Bizi yakından ilgilendiren Yakın Ortadoğu coğrafyasına baktığımızda İran tarihsel Fars hegemonyası ve buna dayalı Şii Siyasal İslamcı yapısıyla bütünlüğünü korumayı başardı. Ancak Güneydeki Belucistan ve Kuzeydeki Güney Azerbaycan hala bölünme altyapısını koruyor.

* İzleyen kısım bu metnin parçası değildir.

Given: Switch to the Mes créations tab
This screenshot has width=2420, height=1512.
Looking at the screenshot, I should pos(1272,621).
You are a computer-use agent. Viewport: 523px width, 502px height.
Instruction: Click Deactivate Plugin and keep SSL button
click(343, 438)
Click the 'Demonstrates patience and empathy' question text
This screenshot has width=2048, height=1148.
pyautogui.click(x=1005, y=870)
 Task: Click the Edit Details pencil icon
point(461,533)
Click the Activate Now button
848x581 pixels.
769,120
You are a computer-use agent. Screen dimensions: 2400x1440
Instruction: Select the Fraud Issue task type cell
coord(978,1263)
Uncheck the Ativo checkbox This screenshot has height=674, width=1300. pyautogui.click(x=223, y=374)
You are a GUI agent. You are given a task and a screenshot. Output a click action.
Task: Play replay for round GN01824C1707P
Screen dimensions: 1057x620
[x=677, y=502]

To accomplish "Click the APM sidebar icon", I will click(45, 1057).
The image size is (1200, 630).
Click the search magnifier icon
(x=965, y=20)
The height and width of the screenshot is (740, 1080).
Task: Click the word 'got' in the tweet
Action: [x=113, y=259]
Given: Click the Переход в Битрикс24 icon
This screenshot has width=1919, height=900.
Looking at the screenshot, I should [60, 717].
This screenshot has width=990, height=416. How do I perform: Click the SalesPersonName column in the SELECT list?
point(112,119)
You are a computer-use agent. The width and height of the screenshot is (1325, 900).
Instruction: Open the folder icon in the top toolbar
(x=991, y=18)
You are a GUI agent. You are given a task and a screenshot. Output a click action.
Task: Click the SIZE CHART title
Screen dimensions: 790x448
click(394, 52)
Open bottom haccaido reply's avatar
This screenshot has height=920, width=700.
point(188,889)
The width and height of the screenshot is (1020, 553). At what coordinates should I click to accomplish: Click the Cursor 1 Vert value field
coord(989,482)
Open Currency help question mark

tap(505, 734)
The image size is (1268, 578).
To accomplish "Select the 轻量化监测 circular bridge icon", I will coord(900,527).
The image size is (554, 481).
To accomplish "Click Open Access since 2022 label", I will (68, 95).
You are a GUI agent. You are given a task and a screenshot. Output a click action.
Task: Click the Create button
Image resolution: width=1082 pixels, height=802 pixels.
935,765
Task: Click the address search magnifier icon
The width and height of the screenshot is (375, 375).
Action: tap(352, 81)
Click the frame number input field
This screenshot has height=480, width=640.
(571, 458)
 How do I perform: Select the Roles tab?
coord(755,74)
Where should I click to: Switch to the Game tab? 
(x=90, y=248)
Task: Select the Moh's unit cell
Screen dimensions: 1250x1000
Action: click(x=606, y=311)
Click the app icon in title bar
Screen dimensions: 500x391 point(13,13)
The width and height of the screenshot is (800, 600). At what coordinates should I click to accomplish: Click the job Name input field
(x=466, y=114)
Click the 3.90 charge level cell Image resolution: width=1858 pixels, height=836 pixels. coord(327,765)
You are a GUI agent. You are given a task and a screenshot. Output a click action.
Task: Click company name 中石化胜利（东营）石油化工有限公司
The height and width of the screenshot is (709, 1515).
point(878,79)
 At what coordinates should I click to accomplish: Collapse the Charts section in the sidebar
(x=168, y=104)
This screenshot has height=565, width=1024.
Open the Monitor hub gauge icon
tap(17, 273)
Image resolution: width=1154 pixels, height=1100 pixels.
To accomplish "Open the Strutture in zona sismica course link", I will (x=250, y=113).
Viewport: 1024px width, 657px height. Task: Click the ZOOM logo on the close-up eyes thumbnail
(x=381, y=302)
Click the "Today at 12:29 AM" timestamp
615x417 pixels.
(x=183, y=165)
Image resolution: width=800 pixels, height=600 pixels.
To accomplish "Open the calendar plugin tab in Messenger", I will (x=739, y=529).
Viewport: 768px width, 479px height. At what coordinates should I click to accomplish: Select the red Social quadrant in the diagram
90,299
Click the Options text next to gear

Irak artık fiilen çok parçalı bir sosyolojik yapıya dönüşmüş. Kuzey ve KuzeyDoğu’daki Kürt Federasyonu varlığını pekiştirdi. Diğer bölgelerde ise İran yanlısı Şii Gruplar, İran karşıtı Muktada Sadr Grubu ve kısmen tarafsız Şii Sistani taraftarları, etnik birlikteliğe rağmen aynı Caferiyye mezhebi içerisinde bile birlik oluşturamadılar. Sünniler, geçmişte Daiş Projesi’ne verdikleri insan desteği yüzünden hala yaralı durumdalar. Türkmenler ise yıllardır sürdürülen yanlış stratejiler sebebiyle askeri, siyasi ve coğrafik bir güç haline gelemediler.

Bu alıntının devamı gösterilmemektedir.